Is recycling cost effective? Does it even matter if it is or isn’t? Friedrich
Ebert Stiftung and the Macro Center for Political Economics organized a
roundtable discussion to present a new economic analysis on Wednesday which
looked at the effect of changes in waste treatment on employment.
After
analyzing the cost of interring waste in landfills and the number of jobs
employed in that traditional industry, the study’s authors, Roei Levy and Hagar
Tzameret Karcher, concluded that the recycling industry would add 5.44 jobs to
the market per 1,000 tons. The current industry employs 14.66 people per 1,000
tons, while recycling that amount would employ 20.1 people. Reaching a rate of
no interment of waste in landfills would generate 8,695 new jobs per 1,000
tons.
Furthermore, Levy explained during the roundtable at Friedrich
Ebert Stiftung’s offices in Herzliya Pituach, the Packaging Law would create
1,232 new jobs per 1,000 tons. The study’s researchers also calculated the
savings from recycling certain materials rather than interring them. Recycling
plastic and glass was not currently cost effective. Glass would result in a NIS
51 per ton loss, while plastic would cost NIS 268 more to recycle. However,
paper would yield a NIS 150 profit and metal a NIS 96 profit over
interment.
The overall average was a profit in favor of recycling of NIS
5.80.
The study did not examine the costs of recycling organic
matter.
So, if recycling is cost effective overall, why aren’t the local
authorities jumping all over it? Levy theorized that a number of factors came
into play. First of all, he said, the one-time infrastructure cost to buy
receptacles, trucks and other equipment was very high. Second, local authorities
were not necessarily looking to maximize profit.
Turning to the market
itself, he noted that it was not a sophisticated one yet and the price of waste
has fluctuated wildly.
He also mentioned that there was a lack of end
solution installations within a reasonable distance.
The Environmental
Protection Ministry has allocated hundreds of millions of shekels to build those
installations over the next three years.
However, recycling would be an
industry with reliable employment for a number of reasons, according to Levy.

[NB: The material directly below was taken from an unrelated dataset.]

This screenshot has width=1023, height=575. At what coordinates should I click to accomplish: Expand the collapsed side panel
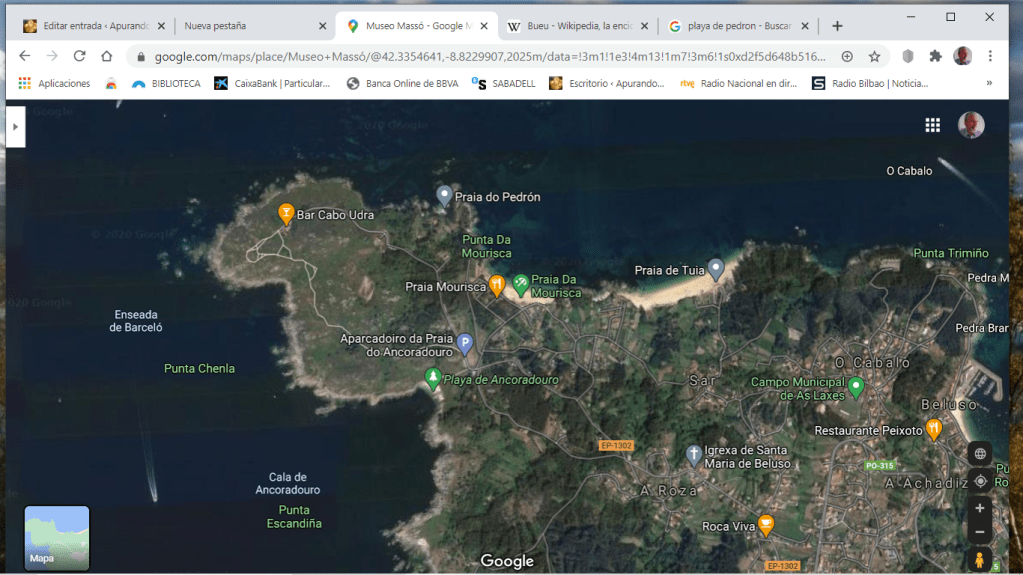[x=15, y=127]
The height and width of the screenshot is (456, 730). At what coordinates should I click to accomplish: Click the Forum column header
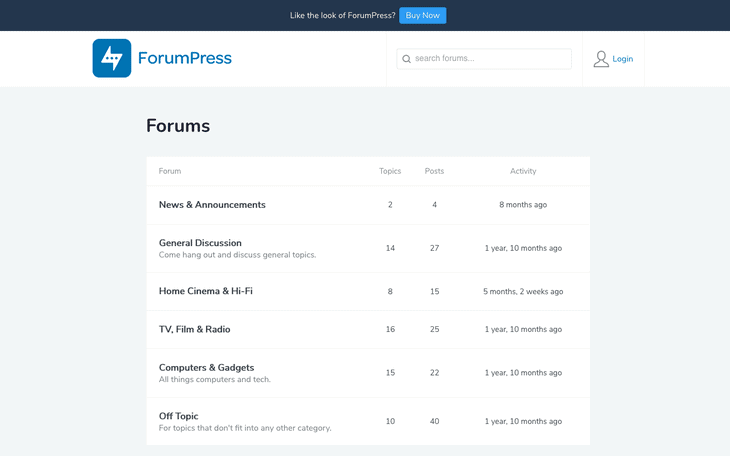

First of all, the jobs could not be shipped off overseas because waste would
always be within the state. It’s a labor intensive industry and, according to
the study, worthwhile from a financial perspective.
Finally, he argued
that recycling introduced a whole new value to a product beyond what was thought
to be the end of a product.
The study was presented in the presence of
Galit Cohen, deputy director-general for planning and sustainability at the
Environmental Protection Ministry as well as Galit Paltzor, head of the Economic
Branch at the ministry.
They welcomed the study but also had some
criticisms and suggestions for further improvement or further
studies.
“Abroad, they have numbers of how many people are employed in
green industries and how many have been laid off in polluting industries. In
Israel, there is no projection as to how many can be employed in environmental
fields. This study is critical to tell us how many jobs are available in the
field of waste treatment,” Cohen said at the beginning of the
meeting.
“I’m happy we’re working together from the beginning with the
Histadrut. There is no choice but to become more environmentally
conscious.
Some industries will have to be shut down, but the overall net
result will be positive in terms of jobs,” she added.
Paltzor said, “The
study is useful for going to the Knesset and others to show the economic value
of recycling. To show that the Packaging Law is not just a recycling revolution,
but also a job creator.
“However, the eventual goal is to encourage green
growth for its own sake,” she continued.
“There’s an argument to be made
that we might want to introduce legislation to encourage recycling – even if
it’s not cost effective [but purely for its environmental value.]” Nahum
Yehoshua of the economic branch of the ministry praised the study.
“The
study gives us a tool to calculate the multiplication factor of jobs in the
recycling sector.
It gives us a tool to figure out how many people could
be employed over and above the obvious,” he said.
His criticism of the
study was that it didn’t go far enough. By not taking into account all aspects
of waste treatment – collection, interment and recycling – for all types of
waste, the data was incomplete.
He also noted that there would still be
traditional jobs in the waste treatment sector that would not disappear. Garbage
men and trucks, for instance, would still be needed to transport the waste from
curbside to recycling plants. At the higher calculations of overall waste, he
acknowledged, there would be less to cart to landfills.